Image: Stuart Mullenberg
The "Smoked Fried Chicken Sandwich" Epiphany
In a fit of delicious irony, chicken thighs, not pig parts, star in Allen’s new meat cave—skins on, smoked to smithereens, baptized in hot oil for crispy ruffles, then glazed emphatically in house jalapeño jelly. Disillusioned by lame fried chicken, he test-drove his own recipe for months. His determination gave rise to a spicy, buttery, crunchy, juicy, “don’t eat while driving” tower of X-rated moans. Sure, like everything at the Pig, you can have it as a platter with sides or as a salad, but that would mean missing the big picture: monumental, char-blistered sourdough buns. It’s a five-napkin experience in bombastic pleasure, and I’m calling it now: this is a once and future icon of Portland eating, one of the best sandwiches anywhere, from here to eternity. I could eat one every day and call it “death with dignity.”

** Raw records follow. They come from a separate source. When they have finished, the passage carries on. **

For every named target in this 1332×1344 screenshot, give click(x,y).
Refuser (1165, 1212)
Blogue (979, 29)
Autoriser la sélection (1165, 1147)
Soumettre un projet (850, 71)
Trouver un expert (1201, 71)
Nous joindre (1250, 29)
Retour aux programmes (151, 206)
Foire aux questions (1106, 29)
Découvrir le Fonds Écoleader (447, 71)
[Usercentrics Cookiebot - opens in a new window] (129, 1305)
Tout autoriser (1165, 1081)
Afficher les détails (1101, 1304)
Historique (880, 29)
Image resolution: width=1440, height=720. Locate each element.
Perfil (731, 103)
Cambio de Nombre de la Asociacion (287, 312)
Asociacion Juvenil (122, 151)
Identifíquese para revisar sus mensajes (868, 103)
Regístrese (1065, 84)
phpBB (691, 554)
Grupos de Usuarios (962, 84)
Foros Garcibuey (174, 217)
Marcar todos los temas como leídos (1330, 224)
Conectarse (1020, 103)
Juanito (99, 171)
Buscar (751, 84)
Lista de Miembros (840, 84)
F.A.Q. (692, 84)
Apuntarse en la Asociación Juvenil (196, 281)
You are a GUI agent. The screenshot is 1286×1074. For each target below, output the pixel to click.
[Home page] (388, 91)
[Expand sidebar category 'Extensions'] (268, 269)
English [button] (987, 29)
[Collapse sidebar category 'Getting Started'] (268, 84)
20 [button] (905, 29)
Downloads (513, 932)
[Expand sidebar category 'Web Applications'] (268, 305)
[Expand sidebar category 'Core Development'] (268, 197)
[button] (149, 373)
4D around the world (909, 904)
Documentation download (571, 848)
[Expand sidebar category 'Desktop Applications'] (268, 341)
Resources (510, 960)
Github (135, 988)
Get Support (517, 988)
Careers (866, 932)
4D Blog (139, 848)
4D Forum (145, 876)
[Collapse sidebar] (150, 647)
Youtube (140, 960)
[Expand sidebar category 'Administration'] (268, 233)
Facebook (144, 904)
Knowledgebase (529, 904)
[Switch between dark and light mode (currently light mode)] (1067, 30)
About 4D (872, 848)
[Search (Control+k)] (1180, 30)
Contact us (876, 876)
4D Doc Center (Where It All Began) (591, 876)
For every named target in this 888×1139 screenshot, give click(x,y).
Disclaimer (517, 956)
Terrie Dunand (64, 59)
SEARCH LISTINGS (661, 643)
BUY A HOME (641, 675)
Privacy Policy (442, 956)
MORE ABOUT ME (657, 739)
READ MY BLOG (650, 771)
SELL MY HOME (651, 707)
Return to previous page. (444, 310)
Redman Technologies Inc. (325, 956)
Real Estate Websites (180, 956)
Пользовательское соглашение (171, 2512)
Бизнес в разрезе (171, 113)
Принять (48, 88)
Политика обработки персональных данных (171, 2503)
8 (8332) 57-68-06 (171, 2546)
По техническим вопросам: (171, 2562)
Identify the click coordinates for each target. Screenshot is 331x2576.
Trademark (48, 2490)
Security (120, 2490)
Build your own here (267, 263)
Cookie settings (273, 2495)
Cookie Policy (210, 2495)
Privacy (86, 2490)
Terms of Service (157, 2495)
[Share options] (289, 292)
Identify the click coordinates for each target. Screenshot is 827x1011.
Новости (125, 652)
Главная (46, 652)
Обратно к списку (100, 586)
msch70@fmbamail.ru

Cliff Allen rules his barbecue kingdom.
Image: Stuart Mullenberg
Cliff's Way
Unlike most pit bosses, Allen espouses no barbecue dogma and possesses no self-branding gene. His muses? Italian street food, smoky fires, and pigs, pigs, pigs. He cuts and pastes his influences into a barbecue kingdom cobbled together from a convection oven, one small fryer, and three outdoor smokers that look like ancient iron lungs. Giant slices of smoked pork shoulder and lamb summon Austin, Texas—little more than meltingly tender flesh, fatty halos, and sumptuous curls of oak-wood smoke rising from paper-lined trays. Juicy baby backs, upholstered in sticky, crackly bark as black as crude oil, vie for Portland’s barbecue crown. Sauces, served on the side, might conjure Kansas City (tomato thick, a little sweet, unremarkable) or Portland Weird (chile-jam heat, candied tomato skins, awesome). Sides mostly whisper “afterthought,” including some very soggy slaw. But the corn bread glows, each crusty dreamboat of panfried masa cast-iron-baked and honey-drizzled. And the golden jo-jos pretty much humiliate every fry in town.

Image: Stuart Mullenberg
Lunch Special
The Pig’s time-warped décor honors its roots. There’s the Tropicana’s worn-red counter fronting high-back swivel seats scaled for grade-schoolers, a few lumpy-cozy booths, and a wood-strip ceiling glued in weird patterns. Allen added candles, a wild pig skull, and a piece of art he calls “a needle and thread thing.” But the most fascinating detail stands in the corner, whacking a hunk of smoked pork into submission like Bill the Butcher in Gangs of New York. Chef Morgan Brownlow is in the house every lunch shift, turning swine into pearls. Who is Morgan Brownlow? Long before Portland embraced meat as a religion, he was the city’s chef-god, wheeling gargantuan pigs through Clarklewis’s dining room circa 2003, startling customers used to shrink-wrapped supermarket chops. Over the course of 12 years, the precocious prince of the pig has gone from Morgan the Immortal (a star in the infamous Ripe supper club) to Morgan the Vanisher (briefly, Tails & Trotters cofounder) to Morgan the Hothead (shifts as a dinner cook at Tasty & Alder: just one). And now: Morgan the Secret Lunch Weapon. Will he still be there when this review prints? Who knows? But right now, Allen and Brownlow throw one hell of a two-pork punch.

Image: Stuart Mullenberg
One Nation, Under Pig
For Pig runs, I now wear clothes that can go straight in the washing machine. Thanks to Allen’s desire to infuse every inch of food with smoke, we’re all going to reek like a chimney—that’s just the price of admission. Perhaps it’s also the last great equalizer in a neighborhood growing taller and richer by the second. Come summer, outdoor seats will bring most everyone to the table (sorry, vegans!), as clouds of smoke roll over the neighboring New Seasons like a weapon of mass distraction. It’s a perfect vision of Portland: the rich and the poor, old guard and new, all eating side by side and smelling like hog heaven.